(Stored data entries)

+++

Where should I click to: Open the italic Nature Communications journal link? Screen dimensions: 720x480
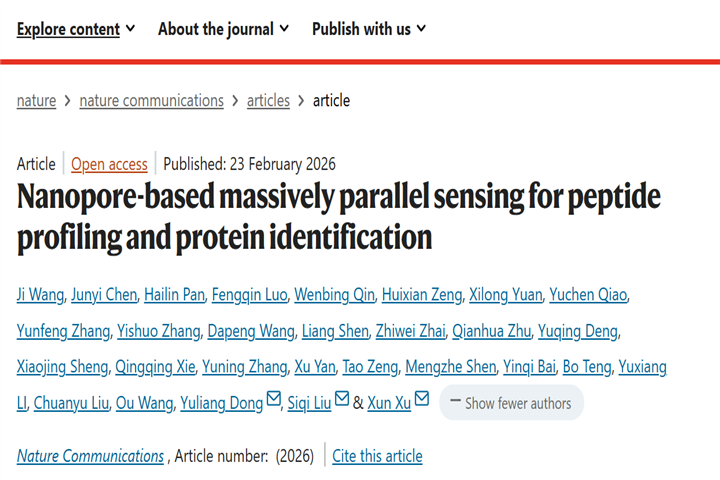tap(90, 456)
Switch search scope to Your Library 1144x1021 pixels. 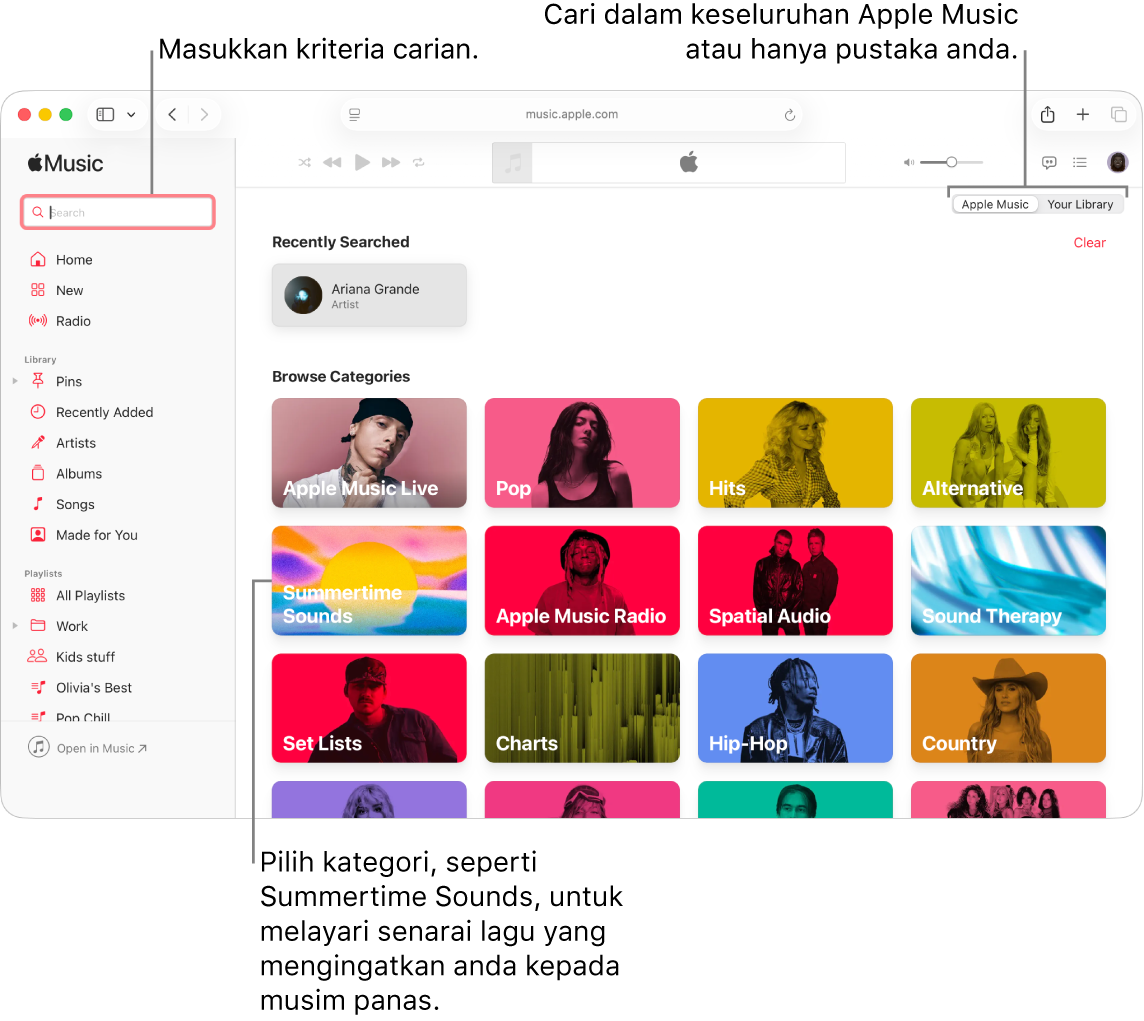point(1080,204)
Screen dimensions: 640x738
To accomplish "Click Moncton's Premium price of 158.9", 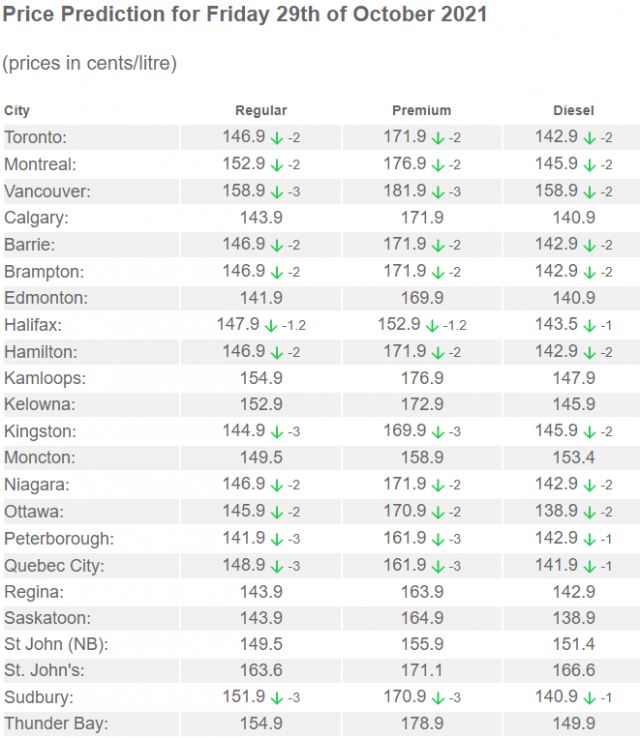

+++

▶ [PROBLEM STATEMENT] Word for word, repeat only the lines from the line containing "Screen dimensions: 640x738" through the end of the data, without any pictures.

▶ [EXERCISE RESULT]
Screen dimensions: 640x738
To accomplish "Click Moncton's Premium price of 158.9", 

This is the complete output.